Data supplied ▸
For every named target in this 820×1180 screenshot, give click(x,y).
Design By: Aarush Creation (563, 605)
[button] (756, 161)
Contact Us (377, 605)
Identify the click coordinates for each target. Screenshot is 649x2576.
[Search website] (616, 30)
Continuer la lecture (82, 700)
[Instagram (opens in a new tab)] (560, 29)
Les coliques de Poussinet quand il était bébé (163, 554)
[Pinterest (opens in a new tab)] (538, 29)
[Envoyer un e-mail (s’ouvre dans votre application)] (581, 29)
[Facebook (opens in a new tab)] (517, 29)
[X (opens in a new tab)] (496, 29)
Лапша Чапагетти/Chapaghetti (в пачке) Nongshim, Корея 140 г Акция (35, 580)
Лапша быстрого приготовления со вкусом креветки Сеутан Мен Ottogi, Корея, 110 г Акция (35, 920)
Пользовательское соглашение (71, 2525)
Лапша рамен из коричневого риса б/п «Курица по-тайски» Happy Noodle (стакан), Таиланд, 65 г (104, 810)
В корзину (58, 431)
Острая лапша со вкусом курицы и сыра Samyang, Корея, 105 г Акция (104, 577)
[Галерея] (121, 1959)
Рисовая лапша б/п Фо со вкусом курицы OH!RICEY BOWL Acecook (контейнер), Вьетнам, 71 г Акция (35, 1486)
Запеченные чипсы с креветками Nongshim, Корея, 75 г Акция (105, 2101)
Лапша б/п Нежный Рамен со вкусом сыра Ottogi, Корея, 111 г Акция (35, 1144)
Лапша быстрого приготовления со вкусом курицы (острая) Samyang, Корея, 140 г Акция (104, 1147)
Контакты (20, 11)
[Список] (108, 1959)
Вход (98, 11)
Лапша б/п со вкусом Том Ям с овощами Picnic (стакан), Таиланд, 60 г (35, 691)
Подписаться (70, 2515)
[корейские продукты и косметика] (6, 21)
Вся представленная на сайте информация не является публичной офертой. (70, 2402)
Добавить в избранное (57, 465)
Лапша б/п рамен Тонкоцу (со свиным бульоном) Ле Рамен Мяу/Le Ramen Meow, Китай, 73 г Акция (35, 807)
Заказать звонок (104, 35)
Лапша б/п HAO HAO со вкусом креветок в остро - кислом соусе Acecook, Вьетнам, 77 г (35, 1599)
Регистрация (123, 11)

Required action ▸
Which lines of the data above contain the string "Nongshim"? Copy each of them.

Response ▸
Лапша Чапагетти/Chapaghetti (в пачке) Nongshim, Корея 140 г Акция (35, 580)
Запеченные чипсы с креветками Nongshim, Корея, 75 г Акция (105, 2101)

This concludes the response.